» **INPUT RECORDS**:
★ ★ ★ ★ ★ ★ ★
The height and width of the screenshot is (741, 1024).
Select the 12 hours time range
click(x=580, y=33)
★ ★ ★ ★ ★ ★ ★
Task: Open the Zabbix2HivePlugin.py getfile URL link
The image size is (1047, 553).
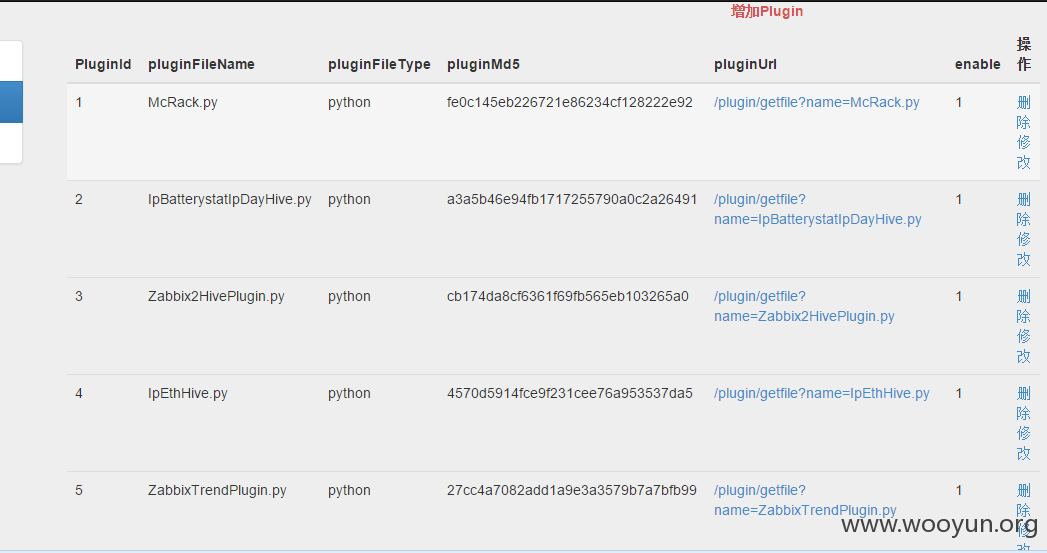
★ ★ ★ ★ ★ ★ ★
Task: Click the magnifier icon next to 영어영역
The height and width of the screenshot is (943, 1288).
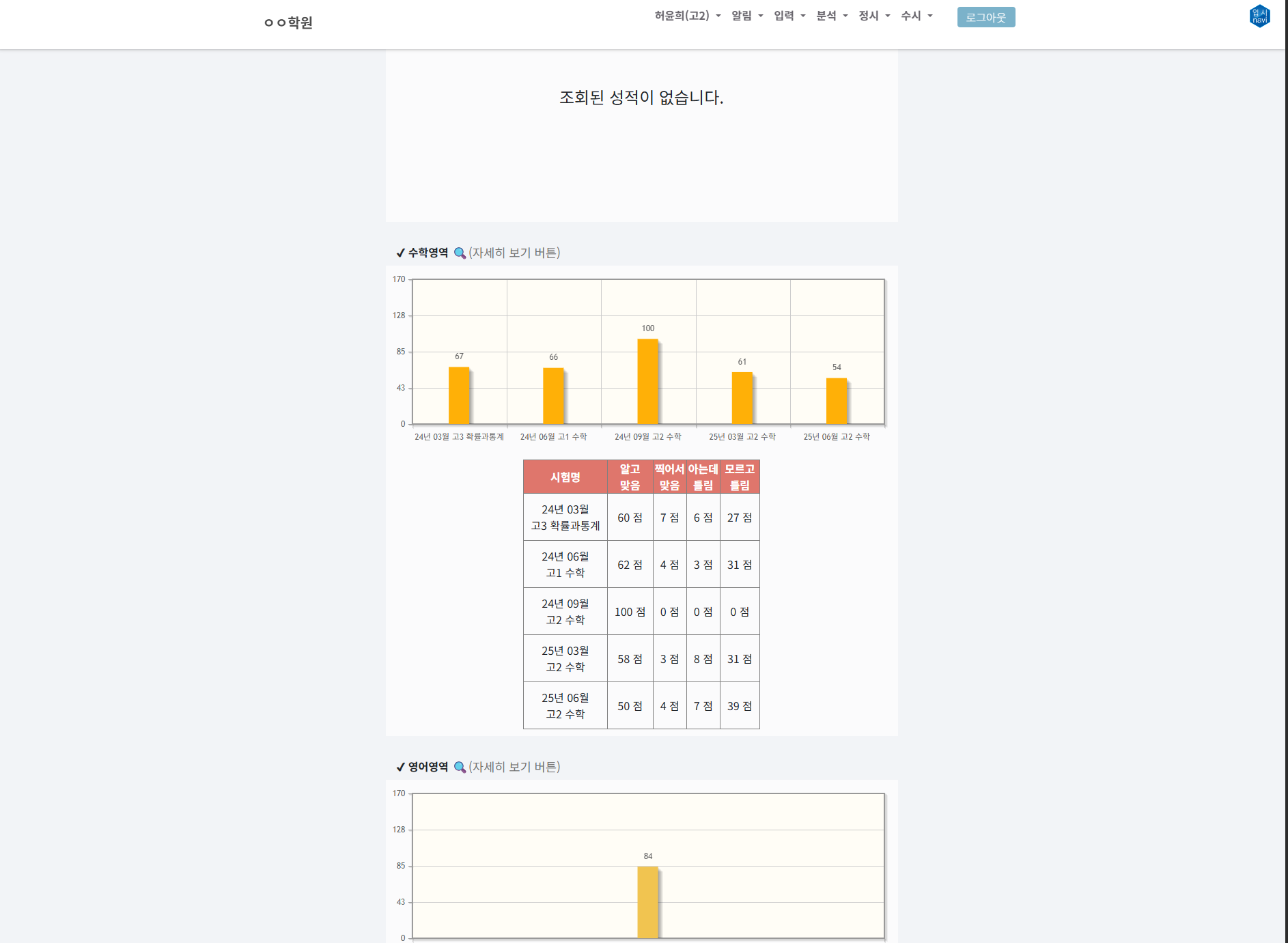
★ ★ ★ ★ ★ ★ ★
» **SHORT TASK**:
Locate every line in the items above that contains the word "width" and copy each of those lines.

» **FINAL ANSWER**:
The height and width of the screenshot is (741, 1024).
The height and width of the screenshot is (943, 1288).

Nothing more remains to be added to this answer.